Personal information
- Born: 22 February 1996 (age 30) Santos, São Paulo, Brazil
- Height: 1.53 m (5 ft 0 in)
- Weight: 58 kg (128 lb)

Sport
- Country: Brazil
- Sport: Para table tennis
- Disability: X-linked hypophosphatemia
- Disability class: C9
- Coached by: Paulo Camargo

Medal record
Para table tennis
Representing Brazil
Paralympic Games
| Bronze medal – third place | 2016 Rio de Janeiro | Teams C6-10 |
World Championships
| Gold medal – first place | 2017 Bratislava | Teams C9-10 |
| Bronze medal – third place | 2014 Beijing | Teams C9-10 |
Parapan American Games
| Silver medal – second place | 2015 Toronto | Singles C9-10 |
| Silver medal – second place | 2019 Lima | Singles C8-10 |
Pan American Championships
| Gold medal – first place | 2013 San Jose | Singles C8-10 |
| Gold medal – first place | 2017 San Jose | Singles C7-9 |

= Jennyfer Marques Parinos =

Brazilian para table tennis player

Jennyfer Marques Parinos (born 22 February 1996) is a Brazilian para table tennis player who competes in international elite competitions.
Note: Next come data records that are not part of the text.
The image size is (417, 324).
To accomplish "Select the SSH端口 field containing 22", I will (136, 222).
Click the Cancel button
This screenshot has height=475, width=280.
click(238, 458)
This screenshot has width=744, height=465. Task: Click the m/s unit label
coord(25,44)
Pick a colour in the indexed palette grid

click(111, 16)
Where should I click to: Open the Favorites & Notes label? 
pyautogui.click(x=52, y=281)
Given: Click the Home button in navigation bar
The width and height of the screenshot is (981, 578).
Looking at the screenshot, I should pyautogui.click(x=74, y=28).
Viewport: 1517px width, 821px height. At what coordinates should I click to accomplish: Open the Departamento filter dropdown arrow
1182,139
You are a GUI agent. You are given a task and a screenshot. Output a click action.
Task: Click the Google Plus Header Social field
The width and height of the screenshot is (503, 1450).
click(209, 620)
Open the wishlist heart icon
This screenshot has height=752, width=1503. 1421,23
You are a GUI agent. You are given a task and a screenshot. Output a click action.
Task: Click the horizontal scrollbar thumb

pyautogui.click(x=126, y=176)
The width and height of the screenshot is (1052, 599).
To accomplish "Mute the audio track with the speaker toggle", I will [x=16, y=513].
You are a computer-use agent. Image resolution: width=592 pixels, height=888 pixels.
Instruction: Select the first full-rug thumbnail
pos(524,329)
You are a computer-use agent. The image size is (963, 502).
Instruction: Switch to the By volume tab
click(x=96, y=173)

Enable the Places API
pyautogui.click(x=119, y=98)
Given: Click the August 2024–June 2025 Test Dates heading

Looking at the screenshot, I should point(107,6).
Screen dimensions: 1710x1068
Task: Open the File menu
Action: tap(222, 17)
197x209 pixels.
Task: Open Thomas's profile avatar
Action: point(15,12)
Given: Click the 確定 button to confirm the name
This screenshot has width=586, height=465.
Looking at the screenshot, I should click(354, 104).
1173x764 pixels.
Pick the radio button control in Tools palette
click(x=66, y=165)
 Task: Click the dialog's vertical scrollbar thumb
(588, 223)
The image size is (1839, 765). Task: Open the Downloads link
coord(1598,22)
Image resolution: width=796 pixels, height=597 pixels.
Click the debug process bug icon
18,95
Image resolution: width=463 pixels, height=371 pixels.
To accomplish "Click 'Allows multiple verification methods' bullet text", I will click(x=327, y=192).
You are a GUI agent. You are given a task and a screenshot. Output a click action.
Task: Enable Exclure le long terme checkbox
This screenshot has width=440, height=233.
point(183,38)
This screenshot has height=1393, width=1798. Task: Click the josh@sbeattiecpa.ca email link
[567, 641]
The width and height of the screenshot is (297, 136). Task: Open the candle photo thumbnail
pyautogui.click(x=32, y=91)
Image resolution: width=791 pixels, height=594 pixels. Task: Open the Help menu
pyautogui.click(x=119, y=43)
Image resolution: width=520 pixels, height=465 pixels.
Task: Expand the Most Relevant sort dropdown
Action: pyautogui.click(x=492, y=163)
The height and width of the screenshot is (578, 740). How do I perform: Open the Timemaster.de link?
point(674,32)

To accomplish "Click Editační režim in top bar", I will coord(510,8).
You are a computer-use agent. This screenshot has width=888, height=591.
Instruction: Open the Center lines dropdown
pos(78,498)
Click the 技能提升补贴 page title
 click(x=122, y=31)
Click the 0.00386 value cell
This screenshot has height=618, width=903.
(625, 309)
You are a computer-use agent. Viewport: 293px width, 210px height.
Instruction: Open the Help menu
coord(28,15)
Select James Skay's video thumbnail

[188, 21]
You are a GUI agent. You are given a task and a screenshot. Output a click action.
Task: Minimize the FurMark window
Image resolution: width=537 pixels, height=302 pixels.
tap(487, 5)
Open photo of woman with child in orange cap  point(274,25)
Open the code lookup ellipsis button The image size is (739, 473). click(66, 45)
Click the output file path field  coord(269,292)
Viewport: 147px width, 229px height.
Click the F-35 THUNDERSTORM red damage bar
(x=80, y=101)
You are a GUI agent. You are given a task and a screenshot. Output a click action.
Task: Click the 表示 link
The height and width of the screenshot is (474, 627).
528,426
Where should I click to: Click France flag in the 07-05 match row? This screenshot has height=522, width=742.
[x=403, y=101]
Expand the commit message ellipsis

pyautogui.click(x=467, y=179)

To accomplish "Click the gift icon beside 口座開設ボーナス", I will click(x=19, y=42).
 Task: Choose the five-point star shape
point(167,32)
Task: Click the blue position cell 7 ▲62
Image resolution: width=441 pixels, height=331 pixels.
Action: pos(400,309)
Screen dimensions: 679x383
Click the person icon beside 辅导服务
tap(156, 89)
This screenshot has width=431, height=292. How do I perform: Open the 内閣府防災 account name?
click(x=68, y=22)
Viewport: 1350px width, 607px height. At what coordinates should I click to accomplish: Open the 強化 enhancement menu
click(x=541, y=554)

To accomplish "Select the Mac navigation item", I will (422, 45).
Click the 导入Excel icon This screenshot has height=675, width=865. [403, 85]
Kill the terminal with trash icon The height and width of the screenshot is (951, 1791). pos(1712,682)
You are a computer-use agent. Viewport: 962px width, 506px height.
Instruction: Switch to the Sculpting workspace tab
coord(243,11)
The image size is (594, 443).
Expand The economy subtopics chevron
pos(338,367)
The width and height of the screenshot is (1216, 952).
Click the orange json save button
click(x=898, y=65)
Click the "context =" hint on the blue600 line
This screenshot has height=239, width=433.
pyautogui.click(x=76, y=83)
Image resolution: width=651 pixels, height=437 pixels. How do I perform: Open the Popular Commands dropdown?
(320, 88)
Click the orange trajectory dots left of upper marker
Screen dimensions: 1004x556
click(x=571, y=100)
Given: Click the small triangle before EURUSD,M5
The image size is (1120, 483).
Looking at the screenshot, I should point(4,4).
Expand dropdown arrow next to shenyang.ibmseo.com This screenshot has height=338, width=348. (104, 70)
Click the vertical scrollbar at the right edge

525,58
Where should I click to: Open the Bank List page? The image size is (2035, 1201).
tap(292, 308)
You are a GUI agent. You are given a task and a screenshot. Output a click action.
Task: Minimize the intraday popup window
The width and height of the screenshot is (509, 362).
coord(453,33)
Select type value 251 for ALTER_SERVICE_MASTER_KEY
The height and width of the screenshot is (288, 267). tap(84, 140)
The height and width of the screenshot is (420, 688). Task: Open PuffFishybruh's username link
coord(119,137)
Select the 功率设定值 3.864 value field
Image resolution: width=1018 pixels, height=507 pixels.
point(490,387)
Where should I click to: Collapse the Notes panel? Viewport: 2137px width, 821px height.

She is a Paralympic bronze medalist, double Parapan American Games silver medalist and a World champion. She has won numerous team event medals with Danielle Rauen and Bruna Costa Alexandre.

Marques Parinos was diagnosed at a young age with a rare disease called X-linked hypophosphatemia (XLH) when she found walking unaided painful.